ワンイシューを集団知がマニフェスト化する

上の「知識人 VS 小泉さん」というエントリを書いて、いくつかコメントに返答しているうちに、自分でもあいまいだった「小泉政権集団知を動員している」ということの、具体的なイメージが少しだけ明確になってきたので、それを補足してみます。

今回の総選挙は「郵政民営化」のワンイシューポリティクスと言われていますが、そのワンイシューを巡って、過去に類をみないほどの政策論議が行なわれています。それは、官と民の問題として、マクロ経済(財政)の問題として、対米追随という外交の問題として、族議員に代表される日本の共同体的価値の問題として、地方分権の問題として、言論抑圧につながる強権国家の問題として、弱者や差別の問題として、21世紀の基幹産業が何になるのかという問題として、人口構造の変化にどう対応するのかという問題として、官僚の政治支配の問題として語られています。他にももっともっと多様な論議が起きていると思いますが、それら全てが「郵政民営化」というワンイシューの元に連結されています。

その連結した議論が、投票の日までに、日本の現状を診断した結果として集約されるわけです。それが小泉さんの本当のマニフェストであり、9月11日には、その仮想的なマニフェストを信任するか不信任するかを問われるのだと思います。そのマニフェストは、自民党を含む全ての政党のマニフェストと違って、可能な限りのマイナス面が含まれています。いいことと悪いことが全て正直に書かれたマニフェストです。

そのような集約が可能なのは、「郵政民営化」という基準点があるからです。ひとつの基準点から、かくも多様な議論が生まれるのですから、二つ以上の論点があったら、発散してしまいます。

集団知というのは、あるプロセスの中に実体を見なくては見えてきません。今起こっていて、9.11に向けて集約されていくこの議論を、ひとつの実体として見ないと、見えてきません。それは、客観的に測定できるようなものではなくて、見たい人だけが見るものかもしれません。

ネットビジネスに携わる人の中に、そのようなダイナミックなプロセスの中にひとつの知性を見る人が増えつつあって、その見方は、認識や予測や議論の為に役に立っています。
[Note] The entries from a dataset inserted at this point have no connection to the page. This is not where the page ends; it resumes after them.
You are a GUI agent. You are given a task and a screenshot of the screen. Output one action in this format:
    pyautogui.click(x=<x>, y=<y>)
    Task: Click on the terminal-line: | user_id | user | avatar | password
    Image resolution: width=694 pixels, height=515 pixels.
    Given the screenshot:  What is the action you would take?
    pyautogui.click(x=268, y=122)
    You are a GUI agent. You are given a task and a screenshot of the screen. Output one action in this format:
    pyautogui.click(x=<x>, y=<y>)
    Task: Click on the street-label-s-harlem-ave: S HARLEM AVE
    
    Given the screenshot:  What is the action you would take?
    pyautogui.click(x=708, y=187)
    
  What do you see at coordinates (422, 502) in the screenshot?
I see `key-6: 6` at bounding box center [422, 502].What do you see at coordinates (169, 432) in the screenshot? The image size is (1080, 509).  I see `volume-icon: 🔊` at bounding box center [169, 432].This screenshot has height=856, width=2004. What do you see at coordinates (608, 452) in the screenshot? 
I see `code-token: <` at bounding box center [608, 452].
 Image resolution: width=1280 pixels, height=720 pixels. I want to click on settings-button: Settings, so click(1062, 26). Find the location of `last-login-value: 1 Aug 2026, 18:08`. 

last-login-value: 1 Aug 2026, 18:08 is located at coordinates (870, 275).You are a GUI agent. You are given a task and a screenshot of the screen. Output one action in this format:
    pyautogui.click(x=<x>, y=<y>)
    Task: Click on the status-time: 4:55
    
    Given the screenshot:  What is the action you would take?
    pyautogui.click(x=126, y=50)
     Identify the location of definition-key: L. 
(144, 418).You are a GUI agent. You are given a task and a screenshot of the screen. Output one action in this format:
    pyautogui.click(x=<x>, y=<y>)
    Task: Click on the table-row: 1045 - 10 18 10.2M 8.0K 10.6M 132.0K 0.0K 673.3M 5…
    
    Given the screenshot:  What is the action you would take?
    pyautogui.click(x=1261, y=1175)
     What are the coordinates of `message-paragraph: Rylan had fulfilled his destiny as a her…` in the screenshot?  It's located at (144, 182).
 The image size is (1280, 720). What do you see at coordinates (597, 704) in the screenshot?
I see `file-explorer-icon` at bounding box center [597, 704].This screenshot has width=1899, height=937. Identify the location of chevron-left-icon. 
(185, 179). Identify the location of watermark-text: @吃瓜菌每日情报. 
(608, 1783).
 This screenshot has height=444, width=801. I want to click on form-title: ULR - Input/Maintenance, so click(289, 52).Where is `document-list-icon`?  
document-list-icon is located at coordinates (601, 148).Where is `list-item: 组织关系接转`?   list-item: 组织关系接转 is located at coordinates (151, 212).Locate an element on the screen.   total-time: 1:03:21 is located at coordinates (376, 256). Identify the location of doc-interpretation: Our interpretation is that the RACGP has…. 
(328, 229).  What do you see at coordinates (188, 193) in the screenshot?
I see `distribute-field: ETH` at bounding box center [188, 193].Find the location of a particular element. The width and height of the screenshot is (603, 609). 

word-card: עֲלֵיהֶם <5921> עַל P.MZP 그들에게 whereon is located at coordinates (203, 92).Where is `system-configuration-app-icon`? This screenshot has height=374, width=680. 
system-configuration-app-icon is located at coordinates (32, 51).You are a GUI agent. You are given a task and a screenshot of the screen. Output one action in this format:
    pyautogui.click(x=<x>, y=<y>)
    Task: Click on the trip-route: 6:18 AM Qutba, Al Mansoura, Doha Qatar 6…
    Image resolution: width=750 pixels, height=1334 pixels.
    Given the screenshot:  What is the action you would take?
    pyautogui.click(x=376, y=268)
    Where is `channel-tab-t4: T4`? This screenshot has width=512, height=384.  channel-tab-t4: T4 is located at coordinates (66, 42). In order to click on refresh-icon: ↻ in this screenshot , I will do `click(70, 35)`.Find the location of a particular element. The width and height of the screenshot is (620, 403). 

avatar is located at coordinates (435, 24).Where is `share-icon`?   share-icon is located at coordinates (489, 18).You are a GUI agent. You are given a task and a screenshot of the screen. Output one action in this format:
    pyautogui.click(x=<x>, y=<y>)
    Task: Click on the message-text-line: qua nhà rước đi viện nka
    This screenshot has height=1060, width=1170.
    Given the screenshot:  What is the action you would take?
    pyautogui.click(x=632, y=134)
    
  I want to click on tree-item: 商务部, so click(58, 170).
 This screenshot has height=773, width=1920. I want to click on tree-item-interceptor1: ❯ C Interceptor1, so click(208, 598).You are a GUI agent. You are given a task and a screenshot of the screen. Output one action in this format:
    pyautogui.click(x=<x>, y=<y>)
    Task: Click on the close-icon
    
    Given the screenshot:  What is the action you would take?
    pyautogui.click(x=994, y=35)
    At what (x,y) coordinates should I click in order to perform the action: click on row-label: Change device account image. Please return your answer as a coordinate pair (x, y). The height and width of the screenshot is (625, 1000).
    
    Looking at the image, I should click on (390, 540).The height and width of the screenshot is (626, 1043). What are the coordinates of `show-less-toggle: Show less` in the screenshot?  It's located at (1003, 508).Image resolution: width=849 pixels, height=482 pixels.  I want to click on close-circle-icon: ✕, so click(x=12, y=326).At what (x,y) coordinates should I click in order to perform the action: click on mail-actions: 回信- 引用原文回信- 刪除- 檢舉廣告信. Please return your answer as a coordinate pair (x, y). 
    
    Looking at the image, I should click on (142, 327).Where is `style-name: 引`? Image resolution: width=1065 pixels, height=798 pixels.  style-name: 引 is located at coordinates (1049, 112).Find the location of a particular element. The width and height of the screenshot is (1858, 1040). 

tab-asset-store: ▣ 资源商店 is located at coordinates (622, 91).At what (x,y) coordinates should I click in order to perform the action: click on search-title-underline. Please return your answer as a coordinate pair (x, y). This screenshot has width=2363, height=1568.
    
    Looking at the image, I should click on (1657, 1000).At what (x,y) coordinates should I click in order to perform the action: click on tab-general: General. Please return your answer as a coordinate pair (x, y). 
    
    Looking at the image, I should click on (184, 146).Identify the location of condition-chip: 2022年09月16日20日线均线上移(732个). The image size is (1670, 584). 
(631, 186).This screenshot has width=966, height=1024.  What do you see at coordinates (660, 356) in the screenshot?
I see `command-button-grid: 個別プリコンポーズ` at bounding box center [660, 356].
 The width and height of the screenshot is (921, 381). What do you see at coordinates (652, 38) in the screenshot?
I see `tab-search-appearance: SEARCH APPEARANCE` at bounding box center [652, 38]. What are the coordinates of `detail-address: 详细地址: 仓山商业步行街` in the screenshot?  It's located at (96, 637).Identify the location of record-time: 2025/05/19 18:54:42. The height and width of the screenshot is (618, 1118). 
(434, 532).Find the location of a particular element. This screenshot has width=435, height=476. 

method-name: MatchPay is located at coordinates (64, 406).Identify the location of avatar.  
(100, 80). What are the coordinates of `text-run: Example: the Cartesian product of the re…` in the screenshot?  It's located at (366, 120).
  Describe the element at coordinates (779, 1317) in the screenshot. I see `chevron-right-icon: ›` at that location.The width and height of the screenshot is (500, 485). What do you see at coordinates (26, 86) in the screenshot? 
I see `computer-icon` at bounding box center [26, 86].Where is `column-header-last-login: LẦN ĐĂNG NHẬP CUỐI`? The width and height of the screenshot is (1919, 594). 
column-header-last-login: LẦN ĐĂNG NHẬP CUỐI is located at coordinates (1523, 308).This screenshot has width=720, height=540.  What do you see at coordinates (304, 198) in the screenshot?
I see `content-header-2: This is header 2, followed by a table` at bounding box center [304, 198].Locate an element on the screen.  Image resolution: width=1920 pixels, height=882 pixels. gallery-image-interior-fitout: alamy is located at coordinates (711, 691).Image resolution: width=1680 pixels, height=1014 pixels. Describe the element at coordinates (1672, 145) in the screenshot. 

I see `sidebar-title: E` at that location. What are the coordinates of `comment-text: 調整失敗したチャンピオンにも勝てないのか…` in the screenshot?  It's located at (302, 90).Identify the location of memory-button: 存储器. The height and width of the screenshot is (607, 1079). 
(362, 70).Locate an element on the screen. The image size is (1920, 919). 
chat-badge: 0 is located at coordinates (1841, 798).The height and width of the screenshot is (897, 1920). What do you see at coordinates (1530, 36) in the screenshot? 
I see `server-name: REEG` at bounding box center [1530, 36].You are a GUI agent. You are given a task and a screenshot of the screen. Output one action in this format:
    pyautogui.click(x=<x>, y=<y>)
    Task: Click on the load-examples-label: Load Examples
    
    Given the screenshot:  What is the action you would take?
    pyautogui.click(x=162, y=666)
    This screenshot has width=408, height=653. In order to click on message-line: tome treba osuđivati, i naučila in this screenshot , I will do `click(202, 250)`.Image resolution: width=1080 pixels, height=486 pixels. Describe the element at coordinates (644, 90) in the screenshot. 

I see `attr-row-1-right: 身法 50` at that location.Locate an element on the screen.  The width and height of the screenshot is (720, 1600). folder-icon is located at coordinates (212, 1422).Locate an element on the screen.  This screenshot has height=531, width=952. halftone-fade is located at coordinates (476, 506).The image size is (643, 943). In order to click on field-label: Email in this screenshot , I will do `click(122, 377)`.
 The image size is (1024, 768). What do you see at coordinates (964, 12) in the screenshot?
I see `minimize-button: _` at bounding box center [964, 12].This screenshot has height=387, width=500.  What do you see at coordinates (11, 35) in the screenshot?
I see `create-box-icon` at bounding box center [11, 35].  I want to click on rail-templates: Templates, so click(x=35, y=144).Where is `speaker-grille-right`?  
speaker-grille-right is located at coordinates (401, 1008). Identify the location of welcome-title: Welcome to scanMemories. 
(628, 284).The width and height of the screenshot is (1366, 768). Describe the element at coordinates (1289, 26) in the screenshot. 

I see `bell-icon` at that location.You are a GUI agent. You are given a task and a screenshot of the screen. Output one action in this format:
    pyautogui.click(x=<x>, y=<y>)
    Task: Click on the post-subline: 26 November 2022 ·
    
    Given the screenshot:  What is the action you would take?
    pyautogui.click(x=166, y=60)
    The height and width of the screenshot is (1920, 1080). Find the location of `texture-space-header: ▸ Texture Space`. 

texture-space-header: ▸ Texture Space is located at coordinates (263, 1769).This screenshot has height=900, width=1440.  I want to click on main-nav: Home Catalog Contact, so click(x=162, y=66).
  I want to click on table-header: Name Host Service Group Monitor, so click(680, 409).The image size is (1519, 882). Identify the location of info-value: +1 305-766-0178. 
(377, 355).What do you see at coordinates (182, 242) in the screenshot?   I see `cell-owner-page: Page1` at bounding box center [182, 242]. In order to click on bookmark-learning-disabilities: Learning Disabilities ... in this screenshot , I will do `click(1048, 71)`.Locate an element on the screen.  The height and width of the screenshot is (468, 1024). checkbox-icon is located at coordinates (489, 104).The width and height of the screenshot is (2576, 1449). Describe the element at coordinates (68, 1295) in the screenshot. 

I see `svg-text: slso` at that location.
それは、具体的な実体として提示できるものではありませんが、単なる多数決や衆愚ではなく、ひとつの筋が通ったものです。

私は、その仮想的なマニフェストには、小泉さんに批判的な人も含めて、多くの知性が意図せず共同作業をした結果に等しいものが含まれていると思います。そして、小泉さんはそのマニフェストに制約されると思います。そこに無い政策を小泉政権が実施しようとしたら、小泉人気は一瞬にして落ちこんでしまうと思います。

だから、私はこれくらい安全で正統的で有効な政治手法は他にないと思います。